E quando non voglio restare ferm@, salto sulla mia bicicletta. E senza dovermi preoccupare che il camion dietro di me mi veda davvero, perché dietro non c’è nessun camion, è già un pezzo che non c’è più traffico di auto. C’è il trasporto pubblico per molta gente, ma la maggior parte si sposta su due ruote. Prima quando attraversavo la Hardbrücke (il ponte sulla zona industriale) quasi soffocavo per la puzza delle tante automobili – ora c’è appena un leggero profumo di rose nell’aria.

Da bambina sognavo sempre che da grande avrei avuto una mia casa col giardino.
Ma adesso non ne ho più bisogno, la piccola abitazione che condivido con amiche e amici è assolutamente sufficiente.

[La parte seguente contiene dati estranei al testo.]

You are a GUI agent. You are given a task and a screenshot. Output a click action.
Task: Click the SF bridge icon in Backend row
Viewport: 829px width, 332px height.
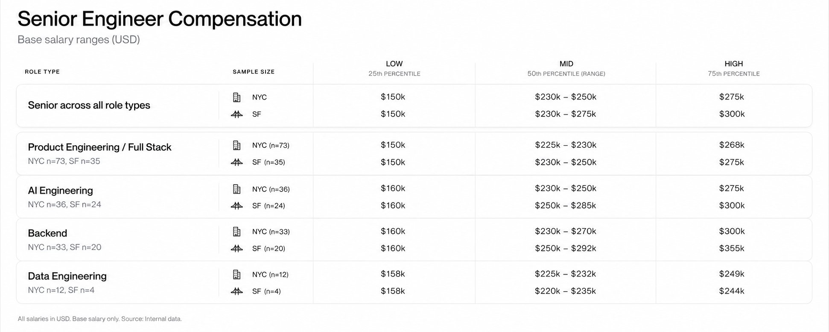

Non ho più bisogno di un giardino, perché quella che prima era una strada, ora è il giardino di noi tutte*i. Al posto dell’asfalto grigio e secco ora c’è una terra umida, che aspetta solo che vi si piantino dei girasoli. Ma non solo fiori: una gran parte del nostro cibo viene da lì. La prima volta che ho mangiato un pomodoro del giardino, non ci credevo: gusto! Prima dovevo scegliere nel supermercato tra i più diversi tipi di pomodori, tutti perfetti, pieni e colorati, tutti senza gusto. Avere la scelta, sembrava l’unica cosa importante -e non importava se poi il numero di varietà corrispondeva a quello dei paesi esportatori. E non importava se delle persone dovevano lavorare tanto per pochissimi soldi, pur di mettere un prezzo basso. Andare in vacanza significava allora, per molti del mio giro: volare molto lontano. Le persone si rallegravano molto per quello, e quelle ferie valevano come status simbol: più lontano si va, meglio è. Noi abbiamo riportato la bella vita qui, ed ora il lungo viaggio non è affatto meglio.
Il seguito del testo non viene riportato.